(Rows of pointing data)
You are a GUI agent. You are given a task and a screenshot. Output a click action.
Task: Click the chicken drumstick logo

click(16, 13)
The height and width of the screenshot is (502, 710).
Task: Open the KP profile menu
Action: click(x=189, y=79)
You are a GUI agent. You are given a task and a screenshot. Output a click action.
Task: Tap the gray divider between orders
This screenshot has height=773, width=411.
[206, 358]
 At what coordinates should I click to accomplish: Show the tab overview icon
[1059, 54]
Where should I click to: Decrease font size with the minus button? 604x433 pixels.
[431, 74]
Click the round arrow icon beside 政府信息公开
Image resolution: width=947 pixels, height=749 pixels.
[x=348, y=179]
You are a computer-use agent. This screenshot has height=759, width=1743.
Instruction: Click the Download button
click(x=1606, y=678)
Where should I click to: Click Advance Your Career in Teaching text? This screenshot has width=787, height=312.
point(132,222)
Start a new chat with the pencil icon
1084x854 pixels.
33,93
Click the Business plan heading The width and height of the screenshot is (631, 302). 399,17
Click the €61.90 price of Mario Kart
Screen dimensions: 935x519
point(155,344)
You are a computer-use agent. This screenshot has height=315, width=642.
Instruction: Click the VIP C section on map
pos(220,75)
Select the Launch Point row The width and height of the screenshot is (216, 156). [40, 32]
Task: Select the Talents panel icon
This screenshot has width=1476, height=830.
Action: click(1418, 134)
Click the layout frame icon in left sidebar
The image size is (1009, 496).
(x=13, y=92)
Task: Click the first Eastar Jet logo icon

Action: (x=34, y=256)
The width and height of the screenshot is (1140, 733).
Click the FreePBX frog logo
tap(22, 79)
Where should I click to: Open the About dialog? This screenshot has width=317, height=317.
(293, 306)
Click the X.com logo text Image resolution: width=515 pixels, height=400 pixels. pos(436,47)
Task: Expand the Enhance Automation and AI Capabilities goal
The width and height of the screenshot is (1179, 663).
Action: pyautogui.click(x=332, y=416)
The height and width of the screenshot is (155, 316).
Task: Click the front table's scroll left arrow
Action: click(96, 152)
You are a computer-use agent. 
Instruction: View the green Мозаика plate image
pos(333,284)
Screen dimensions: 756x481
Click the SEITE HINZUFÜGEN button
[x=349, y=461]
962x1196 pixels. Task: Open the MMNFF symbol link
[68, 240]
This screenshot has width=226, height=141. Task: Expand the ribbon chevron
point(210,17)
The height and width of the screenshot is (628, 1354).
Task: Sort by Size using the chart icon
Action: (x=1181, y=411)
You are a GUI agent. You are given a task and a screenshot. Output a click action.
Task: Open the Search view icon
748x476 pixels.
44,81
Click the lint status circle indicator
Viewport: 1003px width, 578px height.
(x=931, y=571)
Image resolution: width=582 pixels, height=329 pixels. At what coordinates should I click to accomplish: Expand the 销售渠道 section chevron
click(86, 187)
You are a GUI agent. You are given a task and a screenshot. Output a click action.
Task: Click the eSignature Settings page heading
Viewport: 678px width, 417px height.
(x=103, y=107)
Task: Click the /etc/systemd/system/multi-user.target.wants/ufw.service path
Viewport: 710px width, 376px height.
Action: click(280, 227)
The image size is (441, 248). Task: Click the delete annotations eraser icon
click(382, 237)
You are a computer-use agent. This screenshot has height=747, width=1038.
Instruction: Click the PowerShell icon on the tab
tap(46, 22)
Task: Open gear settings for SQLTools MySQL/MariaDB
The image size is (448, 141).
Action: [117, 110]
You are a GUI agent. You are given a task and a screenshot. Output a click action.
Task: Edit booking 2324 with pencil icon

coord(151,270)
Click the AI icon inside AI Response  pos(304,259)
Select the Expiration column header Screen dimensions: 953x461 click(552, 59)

▶ [The task] Copy out the stretch of the records above from their first line through the line containing "Action: click(x=189, y=79)", keeping every line exactly the same.

▶ [Written answer]
You are a GUI agent. You are given a task and a screenshot. Output a click action.
Task: Click the chicken drumstick logo

click(16, 13)
The height and width of the screenshot is (502, 710).
Task: Open the KP profile menu
Action: click(x=189, y=79)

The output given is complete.